OBJECTIVE
Recast the listing as a Markdown table with the columns "Row" and "Listing line," starting at the line that contains "The height and" and running through the end of the listing. Skip blank lines and leave out the pictures.

Element and text position data:
+---+

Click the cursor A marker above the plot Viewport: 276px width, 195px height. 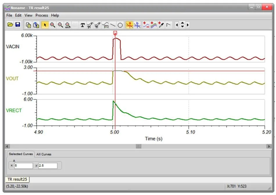(115, 33)
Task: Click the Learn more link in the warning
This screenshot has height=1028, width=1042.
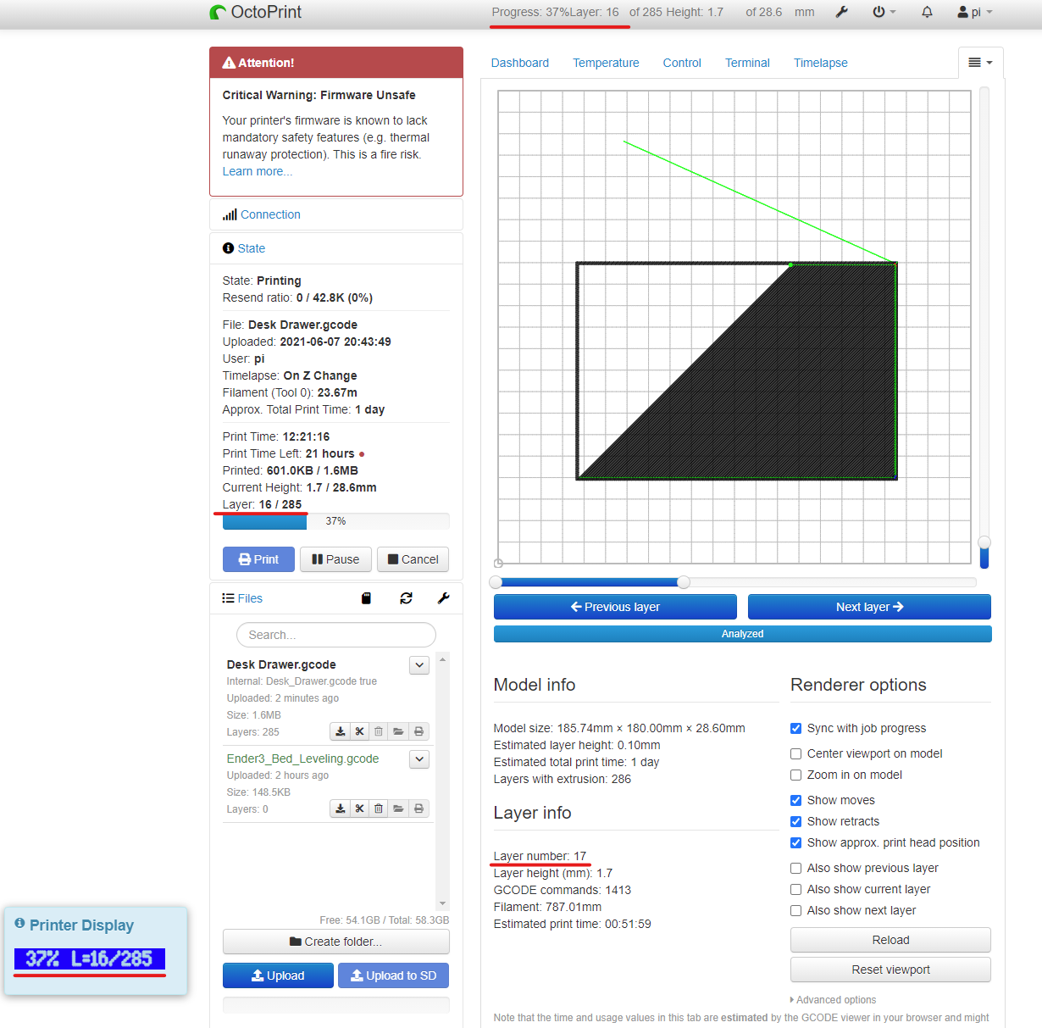Action: point(257,171)
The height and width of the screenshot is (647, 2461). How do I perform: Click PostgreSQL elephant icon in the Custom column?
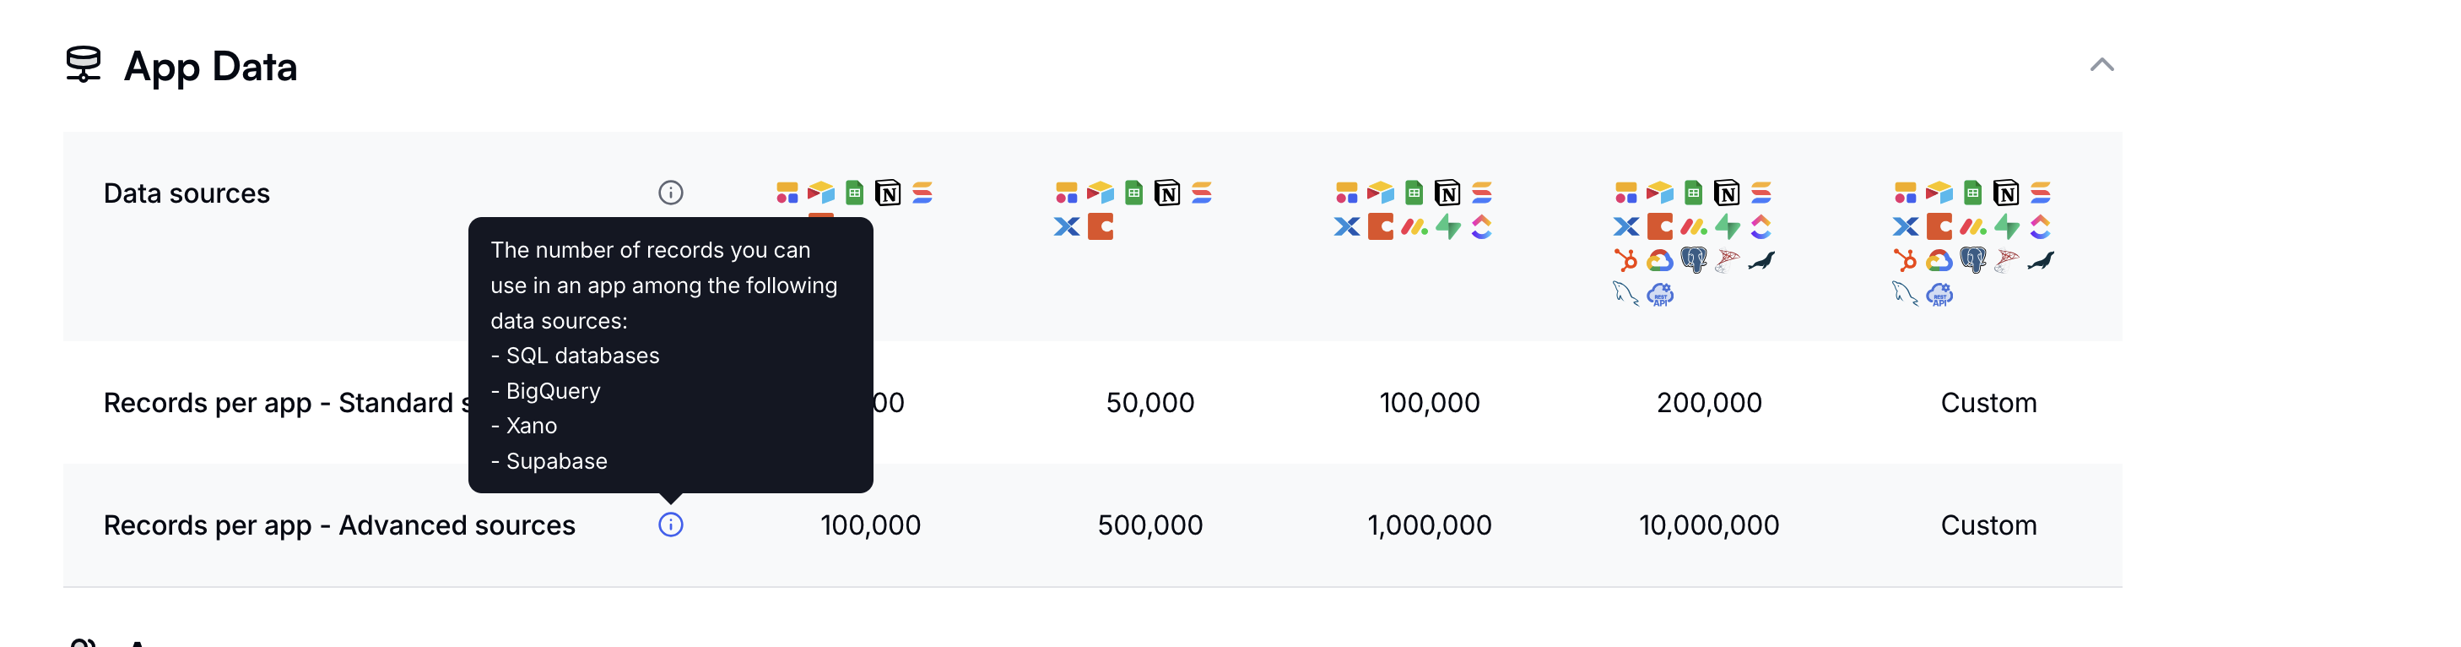point(1973,260)
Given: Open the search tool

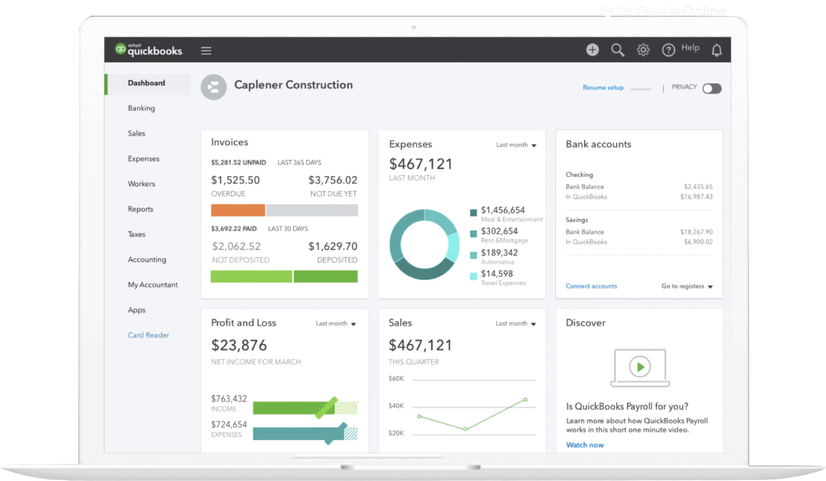Looking at the screenshot, I should point(618,50).
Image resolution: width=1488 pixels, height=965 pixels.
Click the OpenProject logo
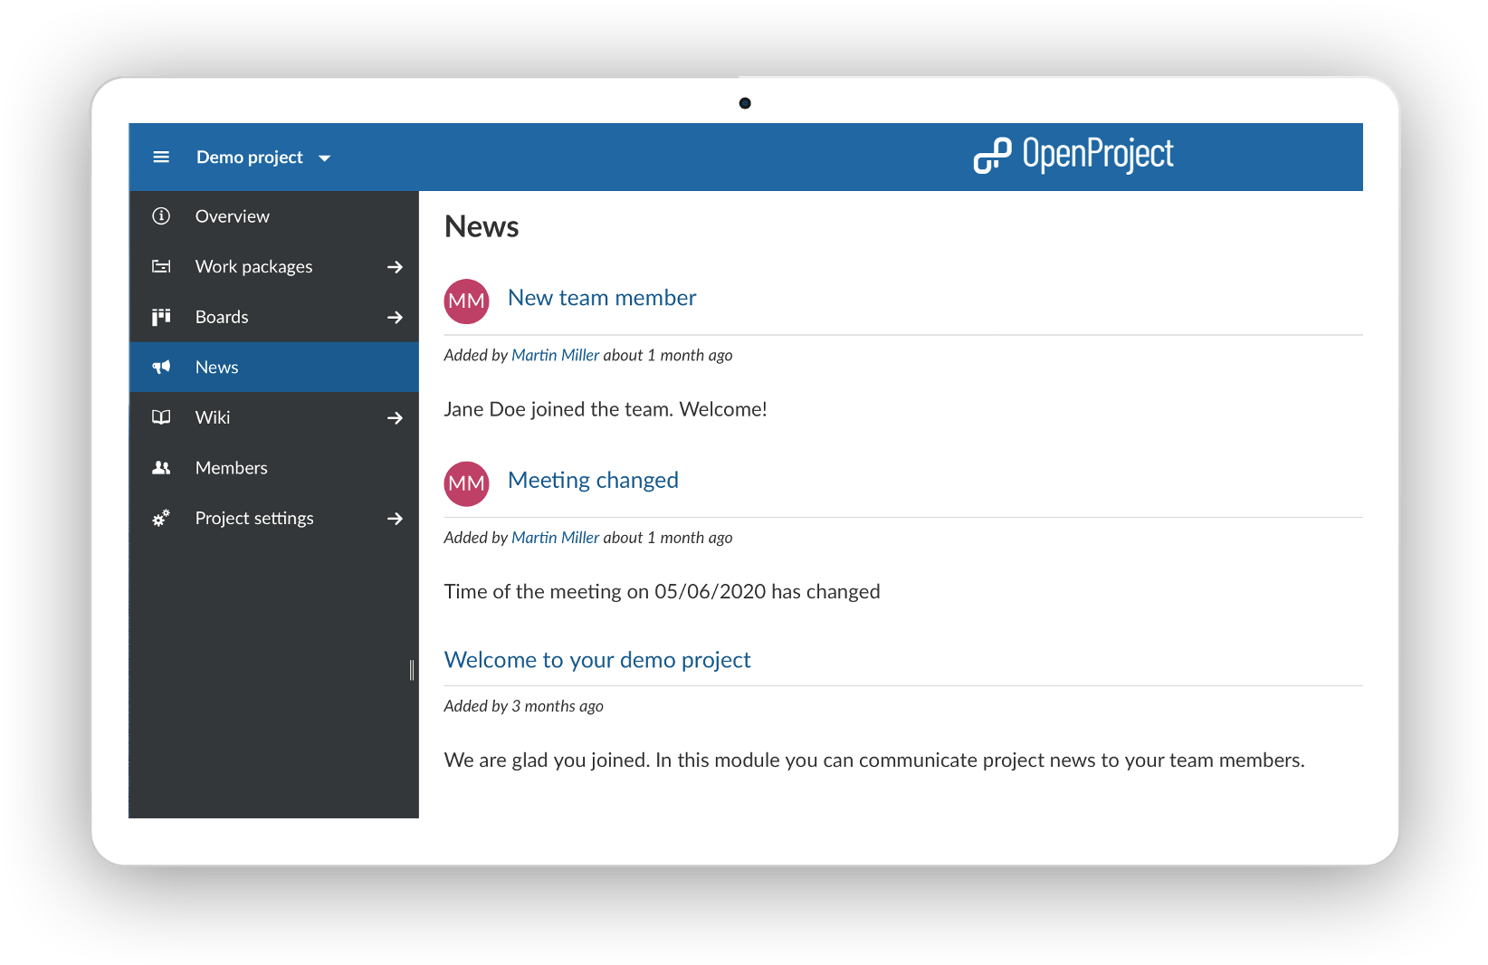coord(1073,155)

+---+

COMPLETE ANSWER
| Row | Listing line |
|---|---|
| 1 | The height and width of the screenshot is (647, 2461). How do I perform: Click PostgreSQL elephant icon in the Custom column? |
| 2 | point(1973,260) |
| 3 | Given: Open the search tool |
| 4 | Looking at the screenshot, I should point(618,50). |
| 5 | Image resolution: width=1488 pixels, height=965 pixels. |
| 6 | Click the OpenProject logo |
| 7 | coord(1073,155) |